NOTE: "#" is used instead of "!" because of the visual ambiguity.

NOTE: "|" is not used as symbol for "OR" because of the visual ambiguity.

NOTE: "XOR" is also considered "NOT-EQUAL".

`QnTF` normalisation

“QTF” ("a?b:c") can be rewritten as "a?~(a?~b:c):c". This implies that with this normalisation any tree can be constructed exclusively of QnTF operators, with the penalty that storage is less efficient due to extra nodes as side effect of the substitution.

This allows the creation of a tree consisting of a single operator. Knowledge stored in structures without data.

Symmetric ordering

TODO

QnTF implementation

Example implementation of a QnTF-only in “C” with statements as expressions.

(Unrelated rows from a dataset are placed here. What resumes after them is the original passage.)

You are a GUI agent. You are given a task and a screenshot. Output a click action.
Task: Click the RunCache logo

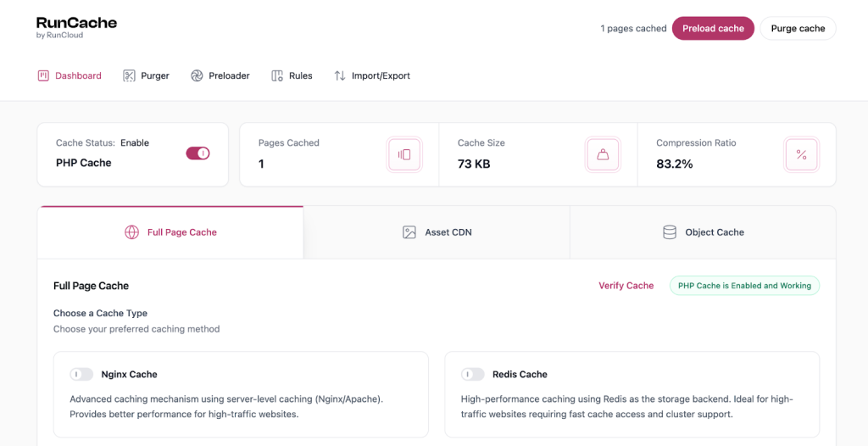point(76,26)
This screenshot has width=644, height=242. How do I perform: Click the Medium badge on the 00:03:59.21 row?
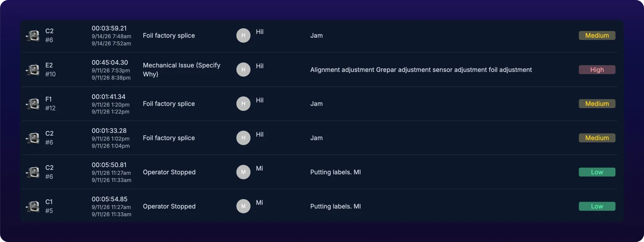(x=597, y=36)
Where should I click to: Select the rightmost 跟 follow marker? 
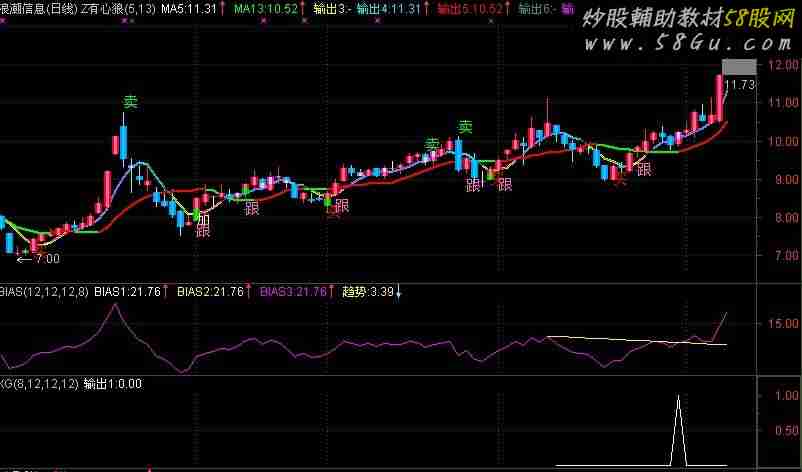[644, 169]
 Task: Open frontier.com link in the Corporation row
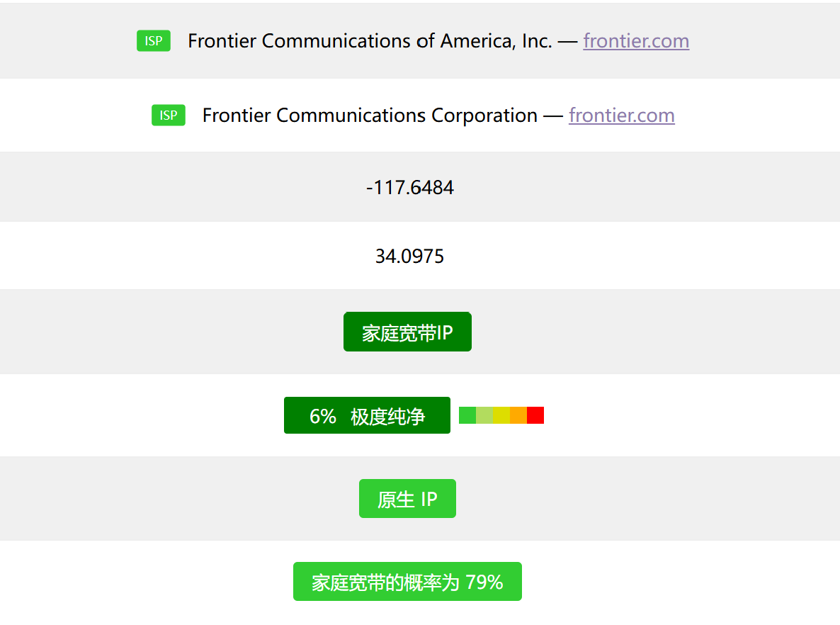(621, 116)
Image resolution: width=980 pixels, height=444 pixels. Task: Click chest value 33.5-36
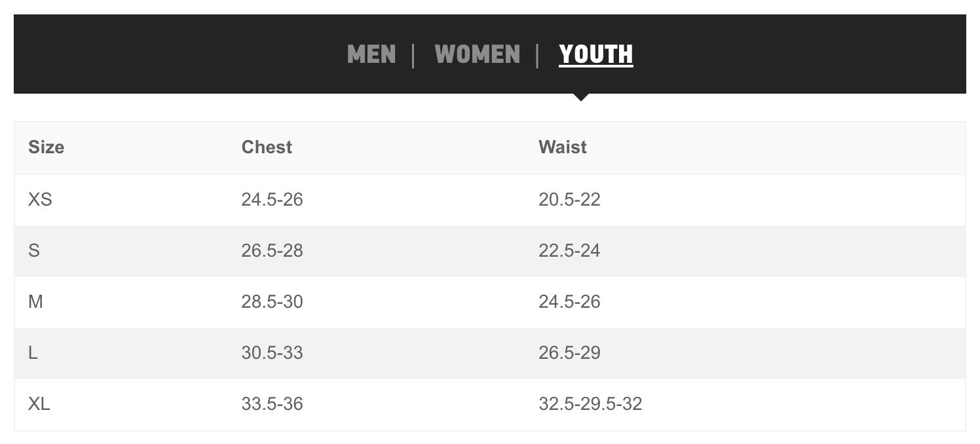tap(272, 403)
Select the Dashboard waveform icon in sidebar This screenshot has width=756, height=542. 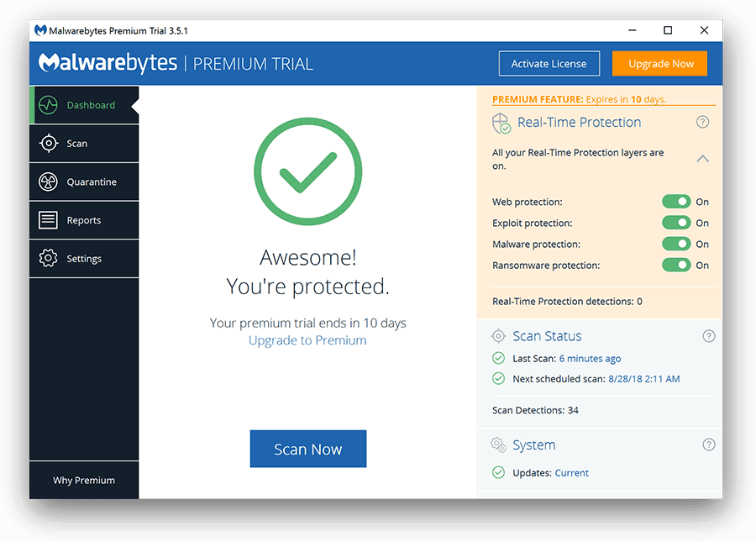(x=49, y=105)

Tree contains the expression "d AND ((a OR b) > c) > e"

({ unsigned _[] = {
// reference value for "false"
0,
// input variables
a,b,c,d,e,
// expression
_[1] ? !_[0]: _[2],
_[6] ? !_[3]: _[0],
_[4] ? !_[7]: _[0],
_[4] ? !_[8]: _[0],
_[9] ? !_[5]: _[0]};
// result
 _[10];
})

Level-2 normalisation

With algebra you can do nice things. It has one flaw, it is full of redundancy.

Take for example the classic expressions "a*(b+c)" and "(a*b)+(a*c)". Although structurally different, both have the same effect.

Some expressions are trivial, most are not. For example: "b?(a==b):(a!=c)" is a synonym of "a!=(c>b)".

This redundancy makes the difference between identical (same structure) and similar (same footprint).

Expressions modify data. (input values -> expression nodes -> output values). They consist of algebraic instructions (cause) to create a result (affect).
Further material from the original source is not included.